A Saint-Ouen, des enfants syriens sans-abri jouent sur la route – par Sarah Hamdi
Depuis une quinzaine de jours, une quarantaine de familles syriennes ont investi la porte de Saint-Ouen. Sous le pont du périphérique parisien, ces réfugiés ont fui la guerre en Syrie. En situation d’urgence, ils réclament l’aide de l’Etat.
La scène a de quoi faire peur. Entre la sortie du périphérique parisien, porte de Saint-Ouen (Seine-Saint-Denis) et la rue du Docteur-Babinski, des enfants en bas âge jouent et courent sur la route. Les parents essayent, en vain, de les cantonner à un petit espace de verdure sur la voie. Eux, ce sont des réfugiés syriens. Ils ont fui le conflit qui s’enlise en Syrie et recherchent aujourd’hui l’asile en France.
Une quarantaine de familles de réfugiés syriens vivent de dons, porte de Saint-Ouen à Paris.
Pascale Leray
Assis par terre en petits groupes, sans abri, les adultes ont l’air épuisé autant par le bruit des voitures qui défilent que par la chaleur moite qui règne même à l’ombre. « J’aimerais bien retourner en Syrie, mais bon… », rêvasse une jeune femme, son fils à tête blonde dans les bras. Plus loin, deux petites filles lavent des vêtements dans un sac cabas à l’aide d’une savonnette et d’un peu d’eau. Un des hommes nous interpelle en français: « On veut que vous racontiez ce qui se passe ici sans exagérer, ni minimiser. »
Voilà maintenant une quinzaine de jours que ces réfugiés syriens se regroupent à la sortie du périph’ faute de mieux. Ces quarante familles environ vivent essentiellement grâce à des dons. « Des gens au courant de leur présence ici, ainsi que les associations leur apportent nourriture et vêtements, » explique Michel Morzière, président d’honneur de l’association Revivre, qui les aide au quotidien.

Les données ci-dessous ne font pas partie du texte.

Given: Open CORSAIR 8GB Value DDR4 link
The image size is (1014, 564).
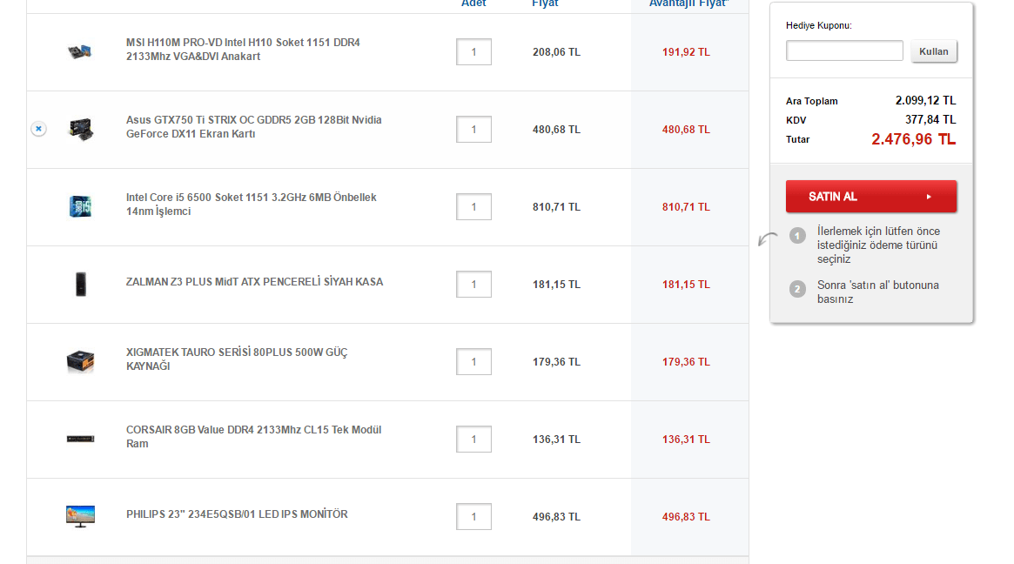Looking at the screenshot, I should (253, 437).
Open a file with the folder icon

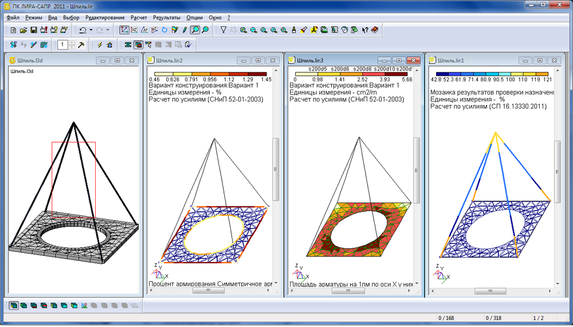point(23,30)
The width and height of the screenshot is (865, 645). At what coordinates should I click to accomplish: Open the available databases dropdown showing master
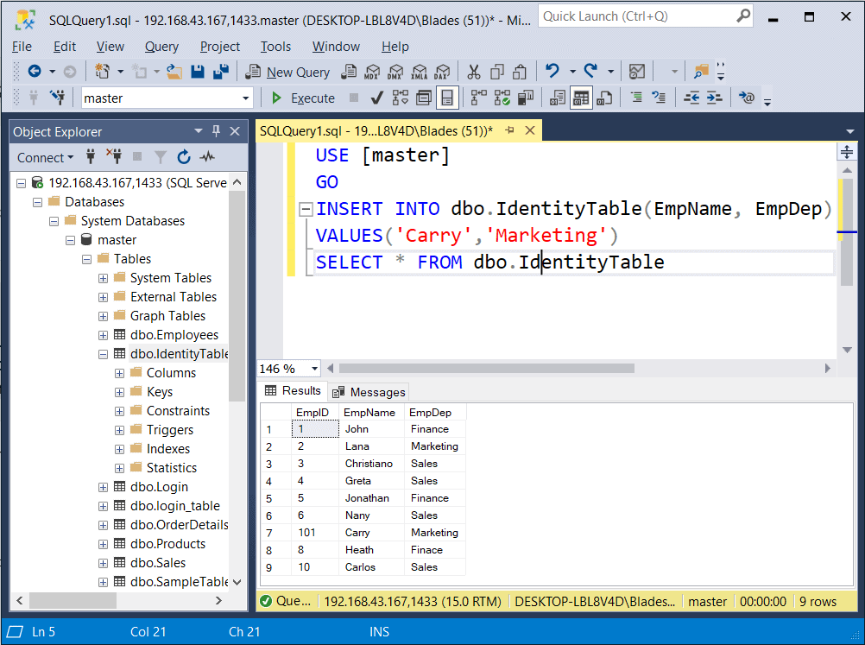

Ce n’est pourtant pas la première fois que des réfugiés se retrouvent aux abords de la ville. En avril, 165 Syriens s’étaient installés dans le square Edouard-Vaillant de Saint-Ouen après un long parcours d’errance. Face à l’urgence de la situation, un « guichet unique » pour les demandes d’asile avait été mis en place. Ce qui avait permis de traiter rapidement l’ensemble des demandes du groupe et de les orienter vers des foyers.
Aujourd’hui, la mairie a fermé le square pour éviter tout rassemblement et aucune demande d’asile n’a encore été lancée. Les associations aimeraient que cette procédure exceptionnelle soit renouvelée car les démarches pour obtenir l’asile durent plus de six mois. Période au cours de laquelle les réfugiés n’ont pas le droit de travailler.
« Je ne sais pas où on va dormir ce soir »
Kassem Joumaa El Naasane est arrivé en France il y a trois mois. Sa femme et ses enfants viennent de le rejoindre. Ce soir, ce père de famille « ne sait pas où ils vont dormir. » Pour la nuit, ces Syriens doivent trouver une solution au jour le jour. Certains dorment dans « des chambres d’hôtels financées par des particuliers, des associations religieuses ou des mosquées », précise Michel Morzière. Une instabilité devenue insoutenable pour eux.
« J’ai averti les pouvoirs publics, dès l’arrivée des réfugiés, pour qu’ils prennent les dispositions qui s’imposaient. Je trouve ça complètement ahurissant de laisser des familles dans un tel état de précarité », déclare à L’Express Pierre Henry, directeur général et porte-parole de l’association France Terre d’Asile.
« Un miracle qu’il n’y ait pas eu d’accident »
Une réunion s’est tenue à l’initiative de la mairie de Paris lundi après-midi avec les représentants de la région et du département afin de trouver une solution. La municipalité et les acteurs associatifs effectuent pour le moment « un diagnostic de la situation le plus précis possible auprès de ces personnes afin d’évaluer les besoins, les demandes d’accompagnement éventuelles » et d’amorcer une éventuelle prise en charge.
Une évaluation qui risque de prendre plusieurs jours alors que la situation presse. « Certains soirs, on a pu constater que des gamins couraient au milieu des voitures. C’est déjà un miracle qu’il n’y ait pas eu d’accident », explique Pierre Henry. « L’Etat doit prendre ses responsabilités. On ne peut pas laisser l’asile à la charité », conclut-il.